## [EXERCISE TEXT]
++++

- As a child, I had an ideal version of myself which I promised I’d achieve someday. She was so pale that snow could blend into her cheeks like concealer, and so thin that you could see where her tendons conjoined muscle and bone like puzzle pieces. Her hair was to her hips – silky, soft, and shiny like spring light reflecting into a freshly cleaned mirror. She is always the shortest one in the crowd.
She acts no different from me. We have the same sense of quirks, the same fears, the same pasts, but entirely disconnected futures.
- “If you eat over 30 grams of sugar regularly, you’ll be at high risk for diabetes.”
In seventh grade, my science teacher told that to our class. This was after I started getting sick regularly, throwing up into bushes, outdoor trash cans, and kitchen sinks. It was something uncontrollable – too much excitement or movement, and I’d spew vomit. I have a vivid memory of overhearing my sixth-grade best friend’s dad on the phone with her: “You shouldn’t invite Wendy to trick-or-treat this year. She always gets sick.”
I became obsessed with the organs that I couldn’t see, harboring in a body that I had no control over. Pure red slush torturing me. I had a recurring nightmare of being on an operating table, happy that I was finally able to see what was wrong with me – chopped, gray cartilage, growing over my stomach lining like a virus. I was terrified. I thought of the body as a front door, and I pitied any soul that had to look inside of it almost as much as I pitied myself. There was a forest fire in my throat, the bristles of a pine tree carving scars into my tonsils and uvula, all the ash settling in my large intestine below. I imagine my organs twitching and twisting before eventually succumbing to stillness, like the plaster casts of lovers in Pompeii.
Anyways, it’s funny how my dream body didn’t correlate to a healthy one, and funnier that I thought a stick-thin body and shiny hair could co-exist so peacefully.
- As a 20-year-old, some days are worse than others. I don’t get sick as often, but my body hurts constantly, and I try to pinpoint when it started. Is it from dance class? Did I sleep crooked during my nap? Is it an undiagnosed problem that I’ll never know the end of? Or is it all in my head?
Regardless of its cause, I feel very, very old. And I’m always in pain, usually underneath my shoulder blades or in my knuckles. When I do something as simple as climbing a staircase, I feel winded. I feel my lungs gasping for air. I see stars, which really should be a beautiful thing, but it means that I feel vulnerable and weak. I know that I wouldn’t be able to defend myself if something bad happened, and I’m listless among a simulated night sky.
- If people are unsatisfied with your words or actions, it’s easy to blame the physical. Imagining that the body alone could make you worth something, or that it’s a lack thereof that makes you lesser than. That you could be a hollow husk and still have people tugging at your limbs. If my soul itself could be the front door, would my life be any different?
- I’m angry at my body. Not only is it unappealing, but it doesn’t work the way that it should.

++++

## [Saved entries]
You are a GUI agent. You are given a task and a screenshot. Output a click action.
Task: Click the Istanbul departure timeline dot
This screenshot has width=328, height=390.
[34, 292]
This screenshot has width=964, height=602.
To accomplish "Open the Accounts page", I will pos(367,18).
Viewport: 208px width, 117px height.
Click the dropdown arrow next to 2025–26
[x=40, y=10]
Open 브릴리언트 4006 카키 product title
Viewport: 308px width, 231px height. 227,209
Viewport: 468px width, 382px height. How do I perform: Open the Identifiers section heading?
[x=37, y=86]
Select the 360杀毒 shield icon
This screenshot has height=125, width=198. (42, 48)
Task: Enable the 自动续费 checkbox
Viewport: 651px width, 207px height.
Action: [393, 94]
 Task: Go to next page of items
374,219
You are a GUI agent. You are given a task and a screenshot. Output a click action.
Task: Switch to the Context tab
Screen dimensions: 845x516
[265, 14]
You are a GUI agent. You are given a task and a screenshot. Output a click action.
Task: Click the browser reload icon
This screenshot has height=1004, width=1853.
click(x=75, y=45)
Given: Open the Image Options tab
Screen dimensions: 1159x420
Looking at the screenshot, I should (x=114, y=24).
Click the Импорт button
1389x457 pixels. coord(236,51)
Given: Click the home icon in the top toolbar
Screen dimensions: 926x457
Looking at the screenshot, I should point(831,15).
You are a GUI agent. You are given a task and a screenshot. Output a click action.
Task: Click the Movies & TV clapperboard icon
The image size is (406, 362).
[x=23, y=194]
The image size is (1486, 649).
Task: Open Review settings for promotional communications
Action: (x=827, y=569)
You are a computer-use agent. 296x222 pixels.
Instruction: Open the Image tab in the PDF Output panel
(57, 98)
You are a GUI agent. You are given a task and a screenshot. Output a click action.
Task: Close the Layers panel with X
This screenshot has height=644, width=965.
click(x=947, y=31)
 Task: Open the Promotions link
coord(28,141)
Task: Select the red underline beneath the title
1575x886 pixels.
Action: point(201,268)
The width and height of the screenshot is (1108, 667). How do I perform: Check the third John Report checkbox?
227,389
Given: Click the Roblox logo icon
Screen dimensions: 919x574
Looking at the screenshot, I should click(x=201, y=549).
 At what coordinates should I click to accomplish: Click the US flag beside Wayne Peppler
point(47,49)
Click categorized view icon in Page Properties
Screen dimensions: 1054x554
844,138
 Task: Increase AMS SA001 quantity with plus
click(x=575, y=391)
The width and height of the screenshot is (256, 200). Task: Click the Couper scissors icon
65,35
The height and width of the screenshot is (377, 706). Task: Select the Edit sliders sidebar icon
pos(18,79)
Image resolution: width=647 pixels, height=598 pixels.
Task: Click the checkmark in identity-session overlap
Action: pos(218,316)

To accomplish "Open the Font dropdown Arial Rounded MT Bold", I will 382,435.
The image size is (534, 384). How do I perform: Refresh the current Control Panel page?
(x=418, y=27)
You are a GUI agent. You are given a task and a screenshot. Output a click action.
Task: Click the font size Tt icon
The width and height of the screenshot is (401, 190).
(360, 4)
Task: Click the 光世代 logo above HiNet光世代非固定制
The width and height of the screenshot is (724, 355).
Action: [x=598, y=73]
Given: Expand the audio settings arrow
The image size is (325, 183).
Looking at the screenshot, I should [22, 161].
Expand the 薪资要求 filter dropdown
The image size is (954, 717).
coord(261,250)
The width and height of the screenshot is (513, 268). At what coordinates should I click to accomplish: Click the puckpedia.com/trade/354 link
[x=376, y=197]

++++

## [DESCRIPTION OF THE TASK]
In the essay about the body, what did the science teacher say would put someone at high risk for diabetes?

## [RESULT OF THIS EXERCISE]
Eating over 30 grams of sugar regularly.